The Ten-Centimeter Circle | www.MathEdPage.org

To the Teacher

The essential tool for these activities is the 10 cm-radius circle, which includes:

a built-in protractor
accurately marked x- and y-axes, as well as tangent and cotangent lines

The ten-centimeter circle is available as the CircleTrig Geoboard, from Nasco, or in a paper version which you can duplicate for your students. Download one or more of these:

PDF
Geometer's Sketchpad First Quadrant (contributed by Roger Gemberling)
Geometer's Sketchpad Four Quadrants (contributed by Roger Gemberling)
SmartBoard Notebook file

Or find a hard copy in Geometry Labs. Depending on which original you use, and the properties of your printer, you may need to use your copy machine to adjust the size so that the radius is really 10 centimeters.

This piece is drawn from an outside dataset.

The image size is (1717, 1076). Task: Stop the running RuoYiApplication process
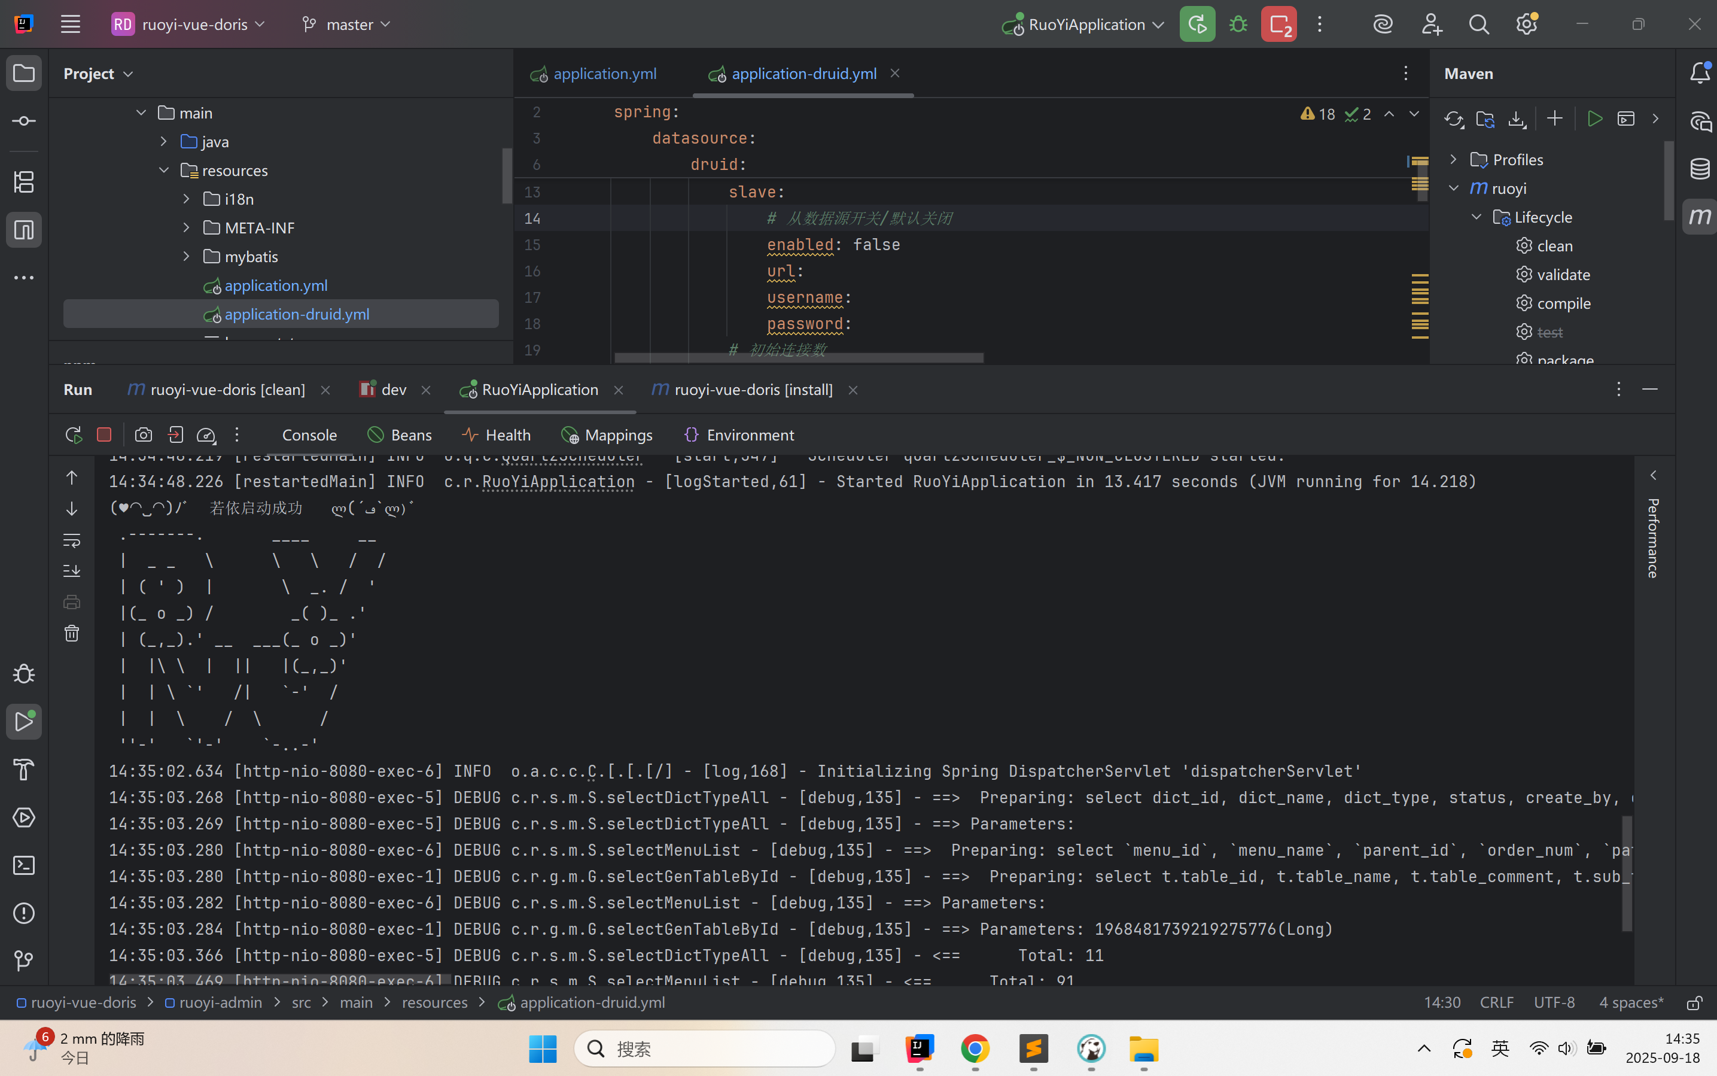104,435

Acknowledgments: I was inspired to develop this approach by Sherman Stein, Cal Crabill, and Don Chakerian's Trigonometry.

The activities start with an introduction to the tangent ratio, which is more accessible than sine and cosine and is related to the already familiar concept of slope. The sine and cosine ratios follow. (At the Urban School of San Francisco we introduce the tangent ratio in the first semester of our Math 2 course, and the sine and cosine in the second. Separating them that way increases student exposure to the concepts, offers an opportunity to review, and focuses on the concepts rather than on mnemonics.)

Students build tables of those functions and their inverses with the help of the circle geoboard, and then use the table and the 10-cm circle itself to solve "real world" problems. The words "tangent", "sine", and "cosine" are not used right away, mostly as a way to keep the focus on the geometric and mathematical content. Of course, these names need to be introduced sooner or later, and you will have to use your judgment as to whether to do that earlier than is suggested here. If you are using these labs in conjunction with other trig lessons, you may not have the option of postponing the introduction of the names, given that students will recognize the ratios.

In any case, when you do introduce the names, you will need to address the students' question "why are we doing this when we can get the answer on the calculator?" For me, the answer "you can use your calculator if you want, but for these first few labs, show me that you understand the geometric basis of these ideas" has worked. The calculator is the method of choice if you're looking for efficiency, but the geometric representation in the circle is a powerful mental image, which will help students understand and remember the meaning of the basic trig functions.

The ten-centimeter circle is a flexible tool in the introduction of trigonometry. You will no doubt find your own uses for it. To get you started, I include three activities -- more are available in the book, in a ready-to-duplicate format.

Keith Weber outlines a similar approach ("Teaching Trigonometric Functions", in the Mathematics Teacher, September 2008), and adds two powerful ideas. One is to start by asking students to make their own drawings to find the trig ratios. This would be a good preparation for the labs below, as it would set a foundation for the use of the 10-cm circle. The other is to ask questions like "what is the sine of 10 degrees, approximately?" for which students would not have access to either technology or the 10cm circle. This helps put the focus on understanding.

1. Slope Angles

Print and duplicate "Slope Angles".

Prerequisites: The concept of slope. The concept of similarity.

Teacher's Notes: This is an introduction to the tangent ratio, and to the arctangent. You should probably demonstrate the correct procedure (as shown in the figures) on the overhead. It is possible to get a reading accurate to the nearest degree or millimeter, so the tables can be accurate to two significant digits.

2. Using Slope Angles

Print and duplicate "Using Slope Angles".

Prerequisite: "Slope Angles".

Teacher's Notes: This lab provides applications for the work in the previous lab. The last two questions open up the issue of interpolating and extrapolating, since the tables we made then were clearly insufficient to deal with the full range of problems of this type.

In doing this work, it is helpful to orient the figures so that the rise is vertical, the run is horizontal, and you are dealing with positive slopes only. Eventually, when the tangent ratio is officially introduced, the formulation "opposite over adjacent" will be more flexible, as it can be applied to a right triangle in any position.

3. Ratios Involving the Hypotenuse

Print and duplicate "Ratios Involving the Hypotenuse".

Prerequisite: "Slope Angles".

Teacher's Notes: This lab parallels "Slope Angles", but it is about the sine and cosine. Note however that this time we limit ourselves to angles between 0° and 90°.

Follow-Up

After doing these activities, you can pursue any or all of the following options if you want to do more work on this topic:

Students can use the 10-cm circle to make a full table for slope angles, with 5° intervals. This is not as daunting as it seems: team work and patterns can help speed up the process.
You can use applications of the trig ratios from any trig book, using the 10-cm circle in lieu of trig tables or calculator.
You can use the 10-cm circle to introduce unit circle trigonometry -- just define the unit to be one decimeter (10 centimeters). See Geometry Labs, Section 11, for more.
You can reveal the official names of the trig ratios and their inverses, which will allow students to use calculators to solve these problems.